● Stored data:
============

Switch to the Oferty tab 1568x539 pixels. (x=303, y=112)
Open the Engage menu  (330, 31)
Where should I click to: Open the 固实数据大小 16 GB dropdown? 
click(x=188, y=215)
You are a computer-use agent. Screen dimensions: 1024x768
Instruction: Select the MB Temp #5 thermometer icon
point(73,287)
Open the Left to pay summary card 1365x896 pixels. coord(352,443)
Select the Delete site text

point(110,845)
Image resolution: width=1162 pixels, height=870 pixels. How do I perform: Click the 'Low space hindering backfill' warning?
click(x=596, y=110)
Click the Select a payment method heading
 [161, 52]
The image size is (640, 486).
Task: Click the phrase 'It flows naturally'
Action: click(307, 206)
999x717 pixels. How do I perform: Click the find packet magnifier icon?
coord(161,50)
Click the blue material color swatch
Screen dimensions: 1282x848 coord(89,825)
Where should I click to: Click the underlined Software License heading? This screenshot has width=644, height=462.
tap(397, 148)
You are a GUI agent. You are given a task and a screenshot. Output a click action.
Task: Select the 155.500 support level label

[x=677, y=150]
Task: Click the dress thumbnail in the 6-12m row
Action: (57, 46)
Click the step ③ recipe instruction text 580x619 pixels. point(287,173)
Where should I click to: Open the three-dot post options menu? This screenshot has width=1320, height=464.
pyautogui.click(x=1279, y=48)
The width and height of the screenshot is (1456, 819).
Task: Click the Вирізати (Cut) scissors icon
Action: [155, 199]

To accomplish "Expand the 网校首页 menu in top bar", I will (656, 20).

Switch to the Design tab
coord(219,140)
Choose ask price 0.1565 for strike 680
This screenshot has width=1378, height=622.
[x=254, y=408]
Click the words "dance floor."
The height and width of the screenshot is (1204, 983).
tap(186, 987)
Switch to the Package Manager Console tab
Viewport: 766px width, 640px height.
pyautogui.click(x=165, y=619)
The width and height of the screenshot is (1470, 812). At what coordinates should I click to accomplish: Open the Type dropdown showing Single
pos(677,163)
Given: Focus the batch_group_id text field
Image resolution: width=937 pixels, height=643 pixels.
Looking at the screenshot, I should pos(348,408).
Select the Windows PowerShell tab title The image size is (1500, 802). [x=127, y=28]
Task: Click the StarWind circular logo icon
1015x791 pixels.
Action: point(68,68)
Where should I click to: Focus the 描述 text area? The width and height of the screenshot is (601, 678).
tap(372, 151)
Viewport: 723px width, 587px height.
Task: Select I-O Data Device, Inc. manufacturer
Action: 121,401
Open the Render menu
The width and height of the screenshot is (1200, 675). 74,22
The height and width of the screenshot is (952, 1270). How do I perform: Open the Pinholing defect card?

============

● Assigned task:
Some lines of the data may hold the word "card". Say how many do, with nothing else.

● Exercise response:
2